↓

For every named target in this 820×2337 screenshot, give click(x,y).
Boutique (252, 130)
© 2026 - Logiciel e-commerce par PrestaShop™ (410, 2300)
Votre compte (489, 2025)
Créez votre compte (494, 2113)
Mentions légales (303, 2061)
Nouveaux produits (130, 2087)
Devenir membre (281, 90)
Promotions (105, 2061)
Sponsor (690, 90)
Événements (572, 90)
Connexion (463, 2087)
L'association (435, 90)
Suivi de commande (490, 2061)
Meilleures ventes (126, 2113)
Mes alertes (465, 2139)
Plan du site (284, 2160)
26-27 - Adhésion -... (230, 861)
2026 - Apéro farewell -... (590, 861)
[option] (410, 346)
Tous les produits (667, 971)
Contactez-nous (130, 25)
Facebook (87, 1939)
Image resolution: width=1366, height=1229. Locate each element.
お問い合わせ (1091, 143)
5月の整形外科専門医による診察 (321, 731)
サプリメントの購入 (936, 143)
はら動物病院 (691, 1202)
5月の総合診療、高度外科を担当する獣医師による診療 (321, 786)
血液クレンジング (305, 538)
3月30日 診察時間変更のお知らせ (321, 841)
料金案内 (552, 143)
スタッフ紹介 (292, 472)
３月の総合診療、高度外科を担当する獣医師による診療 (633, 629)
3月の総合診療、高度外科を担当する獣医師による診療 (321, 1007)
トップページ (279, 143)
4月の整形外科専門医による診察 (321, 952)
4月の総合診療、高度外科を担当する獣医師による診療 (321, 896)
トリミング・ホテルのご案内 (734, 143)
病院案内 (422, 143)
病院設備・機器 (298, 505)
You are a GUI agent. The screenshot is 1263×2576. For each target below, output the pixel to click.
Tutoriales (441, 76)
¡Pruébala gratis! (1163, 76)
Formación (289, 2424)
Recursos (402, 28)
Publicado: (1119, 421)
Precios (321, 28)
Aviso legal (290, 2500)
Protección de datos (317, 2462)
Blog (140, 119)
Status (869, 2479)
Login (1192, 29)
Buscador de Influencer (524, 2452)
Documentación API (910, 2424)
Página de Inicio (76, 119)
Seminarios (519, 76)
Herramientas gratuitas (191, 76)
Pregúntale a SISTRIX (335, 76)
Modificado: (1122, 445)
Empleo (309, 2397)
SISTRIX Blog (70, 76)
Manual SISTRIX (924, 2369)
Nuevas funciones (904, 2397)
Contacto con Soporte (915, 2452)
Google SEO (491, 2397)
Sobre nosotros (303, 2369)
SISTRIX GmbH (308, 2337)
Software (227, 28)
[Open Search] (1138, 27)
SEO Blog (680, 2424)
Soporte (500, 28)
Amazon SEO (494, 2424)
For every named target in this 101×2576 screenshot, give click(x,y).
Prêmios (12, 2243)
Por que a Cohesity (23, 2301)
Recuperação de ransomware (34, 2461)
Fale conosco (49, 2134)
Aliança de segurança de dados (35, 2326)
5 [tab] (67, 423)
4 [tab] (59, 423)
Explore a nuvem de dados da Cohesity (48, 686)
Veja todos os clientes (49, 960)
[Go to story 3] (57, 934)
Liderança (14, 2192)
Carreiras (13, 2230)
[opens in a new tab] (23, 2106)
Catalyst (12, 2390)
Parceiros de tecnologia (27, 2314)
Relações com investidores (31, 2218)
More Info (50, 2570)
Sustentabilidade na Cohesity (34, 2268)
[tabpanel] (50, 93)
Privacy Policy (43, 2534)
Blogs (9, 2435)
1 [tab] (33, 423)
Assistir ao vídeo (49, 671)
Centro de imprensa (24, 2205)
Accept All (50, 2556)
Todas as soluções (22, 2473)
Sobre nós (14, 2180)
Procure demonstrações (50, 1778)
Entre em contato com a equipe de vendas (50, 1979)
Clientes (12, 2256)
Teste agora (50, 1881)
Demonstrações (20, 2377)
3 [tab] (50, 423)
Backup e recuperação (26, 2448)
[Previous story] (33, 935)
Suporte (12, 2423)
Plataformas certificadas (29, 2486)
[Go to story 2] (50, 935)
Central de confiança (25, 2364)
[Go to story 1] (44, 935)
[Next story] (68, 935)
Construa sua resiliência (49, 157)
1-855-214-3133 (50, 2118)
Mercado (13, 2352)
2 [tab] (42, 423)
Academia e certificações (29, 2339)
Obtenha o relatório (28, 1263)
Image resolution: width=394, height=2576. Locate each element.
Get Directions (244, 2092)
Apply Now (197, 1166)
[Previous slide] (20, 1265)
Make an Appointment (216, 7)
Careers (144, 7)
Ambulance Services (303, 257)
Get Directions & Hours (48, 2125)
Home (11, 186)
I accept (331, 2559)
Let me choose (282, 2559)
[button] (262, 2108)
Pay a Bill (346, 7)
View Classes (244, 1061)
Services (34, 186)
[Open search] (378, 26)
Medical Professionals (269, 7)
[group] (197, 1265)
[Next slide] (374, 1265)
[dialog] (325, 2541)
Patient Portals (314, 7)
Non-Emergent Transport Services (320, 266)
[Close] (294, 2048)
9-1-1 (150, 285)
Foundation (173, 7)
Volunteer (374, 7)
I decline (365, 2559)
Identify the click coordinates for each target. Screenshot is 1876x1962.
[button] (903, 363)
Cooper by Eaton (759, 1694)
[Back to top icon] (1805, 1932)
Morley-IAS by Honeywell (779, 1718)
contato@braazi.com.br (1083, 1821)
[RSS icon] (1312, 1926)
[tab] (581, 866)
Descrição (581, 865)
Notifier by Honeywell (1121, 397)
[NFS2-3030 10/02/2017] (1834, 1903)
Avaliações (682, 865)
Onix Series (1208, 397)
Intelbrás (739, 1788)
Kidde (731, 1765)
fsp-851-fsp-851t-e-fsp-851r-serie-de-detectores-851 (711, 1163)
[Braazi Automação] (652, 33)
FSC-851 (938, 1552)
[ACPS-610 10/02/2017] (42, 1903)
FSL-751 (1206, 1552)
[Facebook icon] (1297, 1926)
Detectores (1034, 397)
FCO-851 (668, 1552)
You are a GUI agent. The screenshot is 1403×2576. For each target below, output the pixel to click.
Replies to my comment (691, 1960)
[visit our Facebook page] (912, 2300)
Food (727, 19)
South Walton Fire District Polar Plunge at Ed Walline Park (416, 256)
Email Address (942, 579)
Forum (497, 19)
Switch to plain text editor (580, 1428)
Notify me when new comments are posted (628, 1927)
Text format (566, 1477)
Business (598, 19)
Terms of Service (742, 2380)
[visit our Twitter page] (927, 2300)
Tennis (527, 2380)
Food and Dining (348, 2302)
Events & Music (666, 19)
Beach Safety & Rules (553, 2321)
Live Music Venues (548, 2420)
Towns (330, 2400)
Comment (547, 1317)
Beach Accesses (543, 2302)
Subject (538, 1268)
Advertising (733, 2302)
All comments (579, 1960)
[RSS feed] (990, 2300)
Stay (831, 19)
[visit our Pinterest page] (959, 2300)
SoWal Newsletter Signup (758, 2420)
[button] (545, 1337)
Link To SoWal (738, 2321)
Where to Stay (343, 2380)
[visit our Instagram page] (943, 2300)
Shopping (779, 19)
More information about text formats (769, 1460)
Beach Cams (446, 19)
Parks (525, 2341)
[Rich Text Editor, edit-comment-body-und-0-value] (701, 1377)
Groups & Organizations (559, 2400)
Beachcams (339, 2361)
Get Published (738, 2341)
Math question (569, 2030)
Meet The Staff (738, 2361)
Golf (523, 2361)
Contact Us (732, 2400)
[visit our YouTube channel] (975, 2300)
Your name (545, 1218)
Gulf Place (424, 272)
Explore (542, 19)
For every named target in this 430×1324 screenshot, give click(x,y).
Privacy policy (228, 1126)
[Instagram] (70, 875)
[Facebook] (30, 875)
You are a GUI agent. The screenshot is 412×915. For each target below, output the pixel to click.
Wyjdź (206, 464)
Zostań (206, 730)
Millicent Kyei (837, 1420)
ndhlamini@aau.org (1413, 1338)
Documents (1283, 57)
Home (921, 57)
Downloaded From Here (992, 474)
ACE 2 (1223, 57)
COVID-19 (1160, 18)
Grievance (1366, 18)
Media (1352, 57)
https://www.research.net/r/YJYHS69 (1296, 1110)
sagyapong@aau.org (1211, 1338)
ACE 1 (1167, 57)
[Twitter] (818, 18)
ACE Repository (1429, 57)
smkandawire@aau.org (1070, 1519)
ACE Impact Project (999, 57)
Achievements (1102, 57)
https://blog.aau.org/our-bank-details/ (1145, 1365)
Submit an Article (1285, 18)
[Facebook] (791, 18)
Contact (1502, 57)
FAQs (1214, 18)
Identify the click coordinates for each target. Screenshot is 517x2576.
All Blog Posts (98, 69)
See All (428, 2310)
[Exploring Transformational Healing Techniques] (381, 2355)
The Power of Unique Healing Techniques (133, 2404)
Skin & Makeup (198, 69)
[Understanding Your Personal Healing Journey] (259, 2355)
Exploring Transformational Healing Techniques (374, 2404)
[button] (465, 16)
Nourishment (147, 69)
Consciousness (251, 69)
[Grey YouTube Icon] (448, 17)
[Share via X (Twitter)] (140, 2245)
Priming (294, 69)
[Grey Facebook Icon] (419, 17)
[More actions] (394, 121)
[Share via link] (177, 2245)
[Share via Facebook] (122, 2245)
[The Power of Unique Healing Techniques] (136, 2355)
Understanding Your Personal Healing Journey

↑

- [Task to complete] Quote verbatim the line containing "[Facebook] (791, 18)" and every line after it through the end of the records above.

- [Written solution]
[Facebook] (791, 18)
Contact (1502, 57)
FAQs (1214, 18)
Identify the click coordinates for each target. Screenshot is 517x2576.
All Blog Posts (98, 69)
See All (428, 2310)
[Exploring Transformational Healing Techniques] (381, 2355)
The Power of Unique Healing Techniques (133, 2404)
Skin & Makeup (198, 69)
[Understanding Your Personal Healing Journey] (259, 2355)
Exploring Transformational Healing Techniques (374, 2404)
[button] (465, 16)
Nourishment (147, 69)
Consciousness (251, 69)
[Grey YouTube Icon] (448, 17)
[Share via X (Twitter)] (140, 2245)
Priming (294, 69)
[Grey Facebook Icon] (419, 17)
[More actions] (394, 121)
[Share via link] (177, 2245)
[Share via Facebook] (122, 2245)
[The Power of Unique Healing Techniques] (136, 2355)
Understanding Your Personal Healing Journey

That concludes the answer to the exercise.